◆ **AIM OF THE EXERCISE**: Take the material below and output exactly the run of lines from the one containing "You are a computer-use" down to the one containing "Instruction: Click the Zalando logo", with both included.

◆ **RECORDS SHOWN**:
········
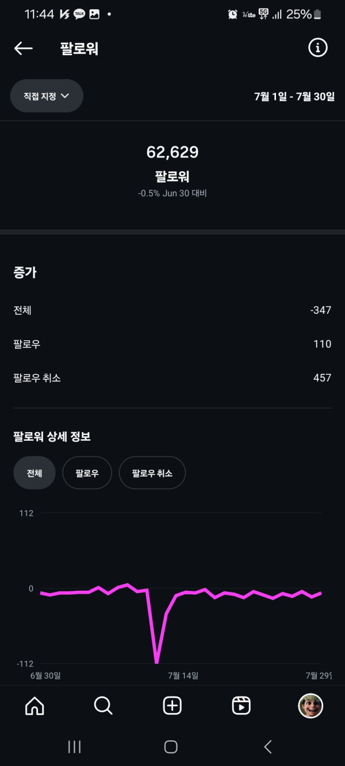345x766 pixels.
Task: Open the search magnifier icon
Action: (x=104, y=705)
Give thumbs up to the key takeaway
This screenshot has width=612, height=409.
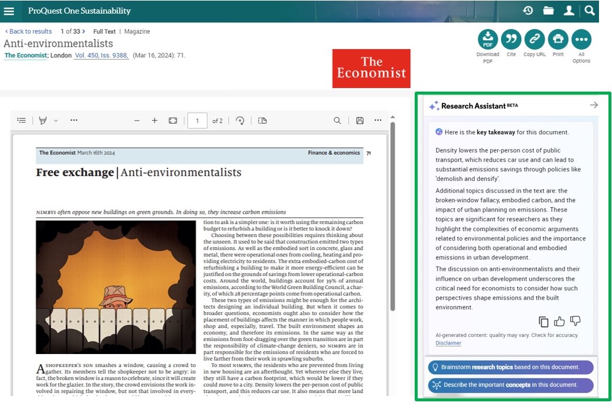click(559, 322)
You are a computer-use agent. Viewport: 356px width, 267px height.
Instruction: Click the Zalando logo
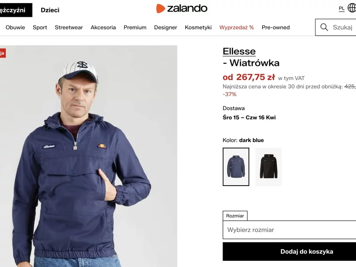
········
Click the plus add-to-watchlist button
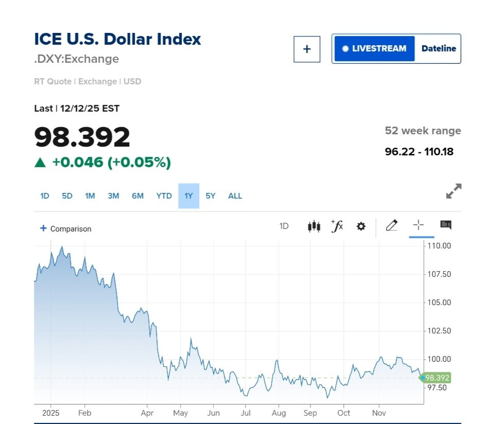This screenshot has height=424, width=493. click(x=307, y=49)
········
◆ **SOLUTION TO THIS EXERCISE**:
You are a computer-use agent. Viewport: 356px width, 267px height.
Instruction: Click the Zalando logo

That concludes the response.